=== ASSIGNED TASK A ===
Output everything in the blog post from "Then I said" down to "I baked cookies.", word for word.
=== ASSIGNED TASK B ===
Answer these questions from the blog post:
(i) How old is the munchkin for whom dinner was fixed?
(ii) How many cookies were baked?
(iii) Which novel were two chapters read from, and who wrote it?

=== EXCERPT ===
===
Tuesday, December 15, 2009

Just Another Manic Monday


When I dropped into bed on Monday night, I looked back on the day with something akin to awe and wonder. Having spent most of the day darting from hospital to hospital, I eventually made my way back home where, in my usual fashion, I fixed dinner for the wife and the sixteen-year-old munchkin. Then Becky said it: "I'm exhausted, and I've got papers to grade, grades to enter, and cookies to bake for a school party."

Then I said it: "Go take a refreshing nap. I'll bake your cookies." And so, I mixed a scratch batch and baked up the three dozen. But realizing I had a few hours to be productive in other ways, I darted into my library between bakings, removed two books, and was able to read two chapters from Kathryn Stockett's new best-selling novel, The Help (a real chick-novel if ever there was one), as well as an early John Updike short story--an epistolary concoction about an African boy who is adopted by an American couple, a story that Updike wrote in his upper-level writing apartment while chain-smoking in his younger days. All this while I baked cookies.
===
=== THE DATA ===
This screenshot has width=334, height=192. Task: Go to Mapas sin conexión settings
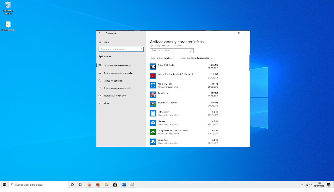coord(113,81)
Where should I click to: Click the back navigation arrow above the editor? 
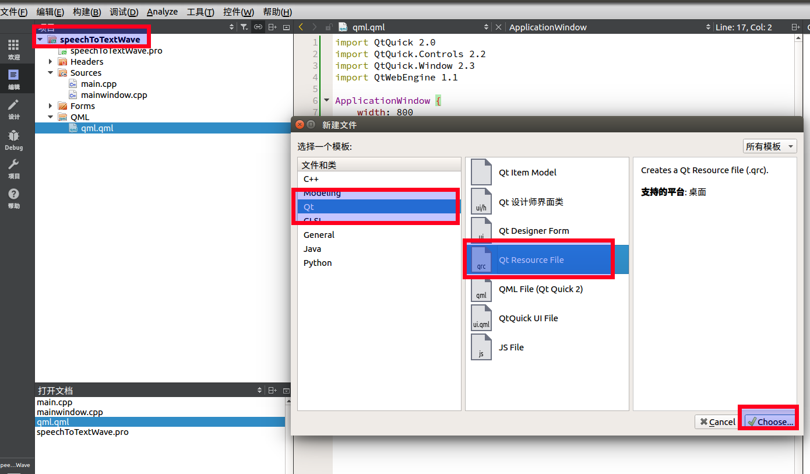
===
=== RESULT A ===
Then I said it: "Go take a refreshing nap. I'll bake your cookies." And so, I mixed a scratch batch and baked up the three dozen. But realizing I had a few hours to be productive in other ways, I darted into my library between bakings, removed two books, and was able to read two chapters from Kathryn Stockett's new best-selling novel, The Help (a real chick-novel if ever there was one), as well as an early John Updike short story--an epistolary concoction about an African boy who is adopted by an American couple, a story that Updike wrote in his upper-level writing apartment while chain-smoking in his younger days. All this while I baked cookies.

=== RESULT B ===
(i) Sixteen years old.
(ii) Three dozen.
(iii) The Help, by Kathryn Stockett.